-- DATA SUPPLIED --
- Opening Delimiter -
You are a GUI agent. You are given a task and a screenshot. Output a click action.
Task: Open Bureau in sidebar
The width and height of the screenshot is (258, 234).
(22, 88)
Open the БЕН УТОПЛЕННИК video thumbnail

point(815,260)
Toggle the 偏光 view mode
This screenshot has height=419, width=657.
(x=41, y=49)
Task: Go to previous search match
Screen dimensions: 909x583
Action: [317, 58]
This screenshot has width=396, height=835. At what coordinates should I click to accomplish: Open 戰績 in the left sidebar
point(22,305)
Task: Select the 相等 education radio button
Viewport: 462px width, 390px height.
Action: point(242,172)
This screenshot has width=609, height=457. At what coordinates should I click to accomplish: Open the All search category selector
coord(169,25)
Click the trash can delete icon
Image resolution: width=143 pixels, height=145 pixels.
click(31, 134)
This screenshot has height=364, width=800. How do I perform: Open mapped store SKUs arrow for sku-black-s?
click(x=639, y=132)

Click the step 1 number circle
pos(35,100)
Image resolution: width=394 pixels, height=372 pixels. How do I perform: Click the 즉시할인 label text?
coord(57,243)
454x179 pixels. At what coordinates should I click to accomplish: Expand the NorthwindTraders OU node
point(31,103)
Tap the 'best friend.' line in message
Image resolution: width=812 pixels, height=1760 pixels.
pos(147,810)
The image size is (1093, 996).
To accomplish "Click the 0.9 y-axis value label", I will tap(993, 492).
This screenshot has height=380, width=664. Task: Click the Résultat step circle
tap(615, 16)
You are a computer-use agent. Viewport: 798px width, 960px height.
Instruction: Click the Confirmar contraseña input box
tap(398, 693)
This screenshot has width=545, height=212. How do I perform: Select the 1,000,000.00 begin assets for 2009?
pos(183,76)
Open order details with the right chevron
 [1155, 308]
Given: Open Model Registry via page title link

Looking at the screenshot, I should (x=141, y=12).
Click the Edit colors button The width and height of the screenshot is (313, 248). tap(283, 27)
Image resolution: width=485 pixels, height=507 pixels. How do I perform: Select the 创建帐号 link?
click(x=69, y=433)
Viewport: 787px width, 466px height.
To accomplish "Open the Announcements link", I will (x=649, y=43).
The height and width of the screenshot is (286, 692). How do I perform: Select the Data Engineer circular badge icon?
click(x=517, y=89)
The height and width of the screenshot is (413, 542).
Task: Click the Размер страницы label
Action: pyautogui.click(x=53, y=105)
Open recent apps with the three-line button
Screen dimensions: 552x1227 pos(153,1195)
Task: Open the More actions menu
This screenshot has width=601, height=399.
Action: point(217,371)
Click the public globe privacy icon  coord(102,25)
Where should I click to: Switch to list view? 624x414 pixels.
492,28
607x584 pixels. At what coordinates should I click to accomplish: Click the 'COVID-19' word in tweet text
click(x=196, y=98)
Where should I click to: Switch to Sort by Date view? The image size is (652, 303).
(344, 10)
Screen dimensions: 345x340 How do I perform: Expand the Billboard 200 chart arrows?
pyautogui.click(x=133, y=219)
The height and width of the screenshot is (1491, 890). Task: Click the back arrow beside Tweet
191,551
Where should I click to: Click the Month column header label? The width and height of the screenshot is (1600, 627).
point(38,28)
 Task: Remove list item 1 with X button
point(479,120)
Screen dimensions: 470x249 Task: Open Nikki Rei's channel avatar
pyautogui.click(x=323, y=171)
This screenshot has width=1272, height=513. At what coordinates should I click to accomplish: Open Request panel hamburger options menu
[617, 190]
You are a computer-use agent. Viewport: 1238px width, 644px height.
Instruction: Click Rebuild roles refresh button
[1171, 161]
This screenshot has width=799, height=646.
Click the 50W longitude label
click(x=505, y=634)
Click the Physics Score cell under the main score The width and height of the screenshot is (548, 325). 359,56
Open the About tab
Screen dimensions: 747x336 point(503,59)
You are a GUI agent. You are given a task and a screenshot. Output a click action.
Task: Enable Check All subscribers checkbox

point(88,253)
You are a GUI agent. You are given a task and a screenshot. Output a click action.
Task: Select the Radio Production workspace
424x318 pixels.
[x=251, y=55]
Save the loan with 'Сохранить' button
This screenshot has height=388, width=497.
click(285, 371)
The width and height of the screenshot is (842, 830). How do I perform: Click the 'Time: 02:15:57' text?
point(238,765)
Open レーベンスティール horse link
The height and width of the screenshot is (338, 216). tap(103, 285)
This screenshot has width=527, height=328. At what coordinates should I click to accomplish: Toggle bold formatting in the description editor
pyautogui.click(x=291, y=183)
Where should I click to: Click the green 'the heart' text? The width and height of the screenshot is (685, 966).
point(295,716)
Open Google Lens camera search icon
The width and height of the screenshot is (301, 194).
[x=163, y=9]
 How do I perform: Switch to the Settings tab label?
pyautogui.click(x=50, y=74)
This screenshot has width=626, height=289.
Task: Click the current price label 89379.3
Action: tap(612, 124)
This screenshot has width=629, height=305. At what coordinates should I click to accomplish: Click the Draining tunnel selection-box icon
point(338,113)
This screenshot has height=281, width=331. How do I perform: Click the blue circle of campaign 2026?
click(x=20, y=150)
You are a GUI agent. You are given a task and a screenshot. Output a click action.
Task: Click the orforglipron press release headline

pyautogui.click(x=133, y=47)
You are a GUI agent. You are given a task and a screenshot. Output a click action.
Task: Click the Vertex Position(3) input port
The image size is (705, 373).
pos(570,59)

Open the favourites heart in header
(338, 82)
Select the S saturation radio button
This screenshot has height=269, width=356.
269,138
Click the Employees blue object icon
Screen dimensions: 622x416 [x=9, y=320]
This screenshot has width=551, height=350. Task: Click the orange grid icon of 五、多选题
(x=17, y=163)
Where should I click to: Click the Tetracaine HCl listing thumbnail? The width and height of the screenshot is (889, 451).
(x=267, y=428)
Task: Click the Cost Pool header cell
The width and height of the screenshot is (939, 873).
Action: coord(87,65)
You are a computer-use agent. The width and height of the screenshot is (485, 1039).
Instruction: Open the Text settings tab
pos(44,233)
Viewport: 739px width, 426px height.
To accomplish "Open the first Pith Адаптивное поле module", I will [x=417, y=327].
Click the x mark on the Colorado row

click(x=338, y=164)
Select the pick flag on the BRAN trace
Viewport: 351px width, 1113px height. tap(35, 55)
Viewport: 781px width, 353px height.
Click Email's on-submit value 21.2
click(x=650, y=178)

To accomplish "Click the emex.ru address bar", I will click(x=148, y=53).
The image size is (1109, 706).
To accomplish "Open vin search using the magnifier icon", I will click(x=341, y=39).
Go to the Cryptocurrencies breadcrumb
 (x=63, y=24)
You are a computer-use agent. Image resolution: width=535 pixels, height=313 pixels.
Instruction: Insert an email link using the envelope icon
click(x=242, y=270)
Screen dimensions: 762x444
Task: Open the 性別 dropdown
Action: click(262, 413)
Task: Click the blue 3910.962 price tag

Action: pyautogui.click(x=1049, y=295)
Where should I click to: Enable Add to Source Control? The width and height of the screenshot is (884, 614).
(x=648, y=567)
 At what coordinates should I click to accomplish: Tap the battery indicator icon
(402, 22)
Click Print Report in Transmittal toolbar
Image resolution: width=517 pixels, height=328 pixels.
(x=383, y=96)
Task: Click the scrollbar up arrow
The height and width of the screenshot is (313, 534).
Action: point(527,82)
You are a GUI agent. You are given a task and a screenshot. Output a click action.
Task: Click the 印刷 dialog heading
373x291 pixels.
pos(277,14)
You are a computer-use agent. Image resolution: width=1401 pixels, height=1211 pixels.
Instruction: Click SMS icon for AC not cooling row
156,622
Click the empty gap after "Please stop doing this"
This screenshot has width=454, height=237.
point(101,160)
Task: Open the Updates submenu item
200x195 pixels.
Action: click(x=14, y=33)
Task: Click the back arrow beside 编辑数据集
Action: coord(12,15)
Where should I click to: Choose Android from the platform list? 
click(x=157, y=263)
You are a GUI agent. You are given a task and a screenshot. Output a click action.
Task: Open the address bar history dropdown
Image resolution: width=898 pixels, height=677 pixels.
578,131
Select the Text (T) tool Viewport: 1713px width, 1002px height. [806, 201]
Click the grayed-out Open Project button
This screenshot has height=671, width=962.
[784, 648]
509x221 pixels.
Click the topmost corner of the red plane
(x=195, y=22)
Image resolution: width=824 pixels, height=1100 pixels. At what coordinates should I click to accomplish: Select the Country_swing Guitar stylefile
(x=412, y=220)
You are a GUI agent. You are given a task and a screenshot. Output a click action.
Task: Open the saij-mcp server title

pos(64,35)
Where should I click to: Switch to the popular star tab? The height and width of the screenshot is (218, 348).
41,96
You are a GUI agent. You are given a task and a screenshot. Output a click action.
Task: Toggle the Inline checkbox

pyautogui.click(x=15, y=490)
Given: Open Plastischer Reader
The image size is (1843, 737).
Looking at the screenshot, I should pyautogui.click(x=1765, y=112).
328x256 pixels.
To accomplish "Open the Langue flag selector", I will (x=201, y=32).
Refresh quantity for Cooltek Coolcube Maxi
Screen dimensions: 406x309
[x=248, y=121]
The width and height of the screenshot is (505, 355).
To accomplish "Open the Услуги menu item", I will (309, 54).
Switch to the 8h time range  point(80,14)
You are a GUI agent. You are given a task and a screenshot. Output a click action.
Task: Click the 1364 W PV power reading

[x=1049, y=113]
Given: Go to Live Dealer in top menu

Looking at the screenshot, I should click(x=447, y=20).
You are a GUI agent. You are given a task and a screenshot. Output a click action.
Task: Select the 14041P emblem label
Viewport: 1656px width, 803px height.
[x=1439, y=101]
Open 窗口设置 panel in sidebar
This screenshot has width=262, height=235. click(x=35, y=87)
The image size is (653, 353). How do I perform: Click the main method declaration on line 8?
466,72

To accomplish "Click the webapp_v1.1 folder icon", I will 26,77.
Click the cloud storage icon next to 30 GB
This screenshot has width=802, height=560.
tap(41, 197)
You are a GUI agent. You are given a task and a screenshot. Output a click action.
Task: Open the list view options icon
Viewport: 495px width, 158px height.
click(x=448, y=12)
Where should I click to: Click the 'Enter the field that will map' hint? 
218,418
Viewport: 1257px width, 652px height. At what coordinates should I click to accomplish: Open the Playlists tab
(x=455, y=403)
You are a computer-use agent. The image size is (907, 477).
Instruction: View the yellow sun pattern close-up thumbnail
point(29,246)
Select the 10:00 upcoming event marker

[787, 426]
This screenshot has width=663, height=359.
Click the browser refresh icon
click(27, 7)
- Closing Delimiter -
Looking at the entries above, can you reproduce exactly the lines from the one that holds "Viewport: 739px width, 426px height." through the one that holds "Task: Click the 印刷 dialog heading", and only those?

Viewport: 739px width, 426px height.
To accomplish "Open the first Pith Адаптивное поле module", I will [x=417, y=327].
Click the x mark on the Colorado row

click(x=338, y=164)
Select the pick flag on the BRAN trace
Viewport: 351px width, 1113px height. tap(35, 55)
Viewport: 781px width, 353px height.
Click Email's on-submit value 21.2
click(x=650, y=178)

To accomplish "Click the emex.ru address bar", I will click(x=148, y=53).
The image size is (1109, 706).
To accomplish "Open vin search using the magnifier icon", I will click(x=341, y=39).
Go to the Cryptocurrencies breadcrumb
 (x=63, y=24)
You are a computer-use agent. Image resolution: width=535 pixels, height=313 pixels.
Instruction: Insert an email link using the envelope icon
click(x=242, y=270)
Screen dimensions: 762x444
Task: Open the 性別 dropdown
Action: click(262, 413)
Task: Click the blue 3910.962 price tag

Action: pyautogui.click(x=1049, y=295)
Where should I click to: Enable Add to Source Control? The width and height of the screenshot is (884, 614).
(x=648, y=567)
 At what coordinates should I click to accomplish: Tap the battery indicator icon
(402, 22)
Click Print Report in Transmittal toolbar
Image resolution: width=517 pixels, height=328 pixels.
(x=383, y=96)
Task: Click the scrollbar up arrow
The height and width of the screenshot is (313, 534).
Action: point(527,82)
You are a GUI agent. You are given a task and a screenshot. Output a click action.
Task: Click the 印刷 dialog heading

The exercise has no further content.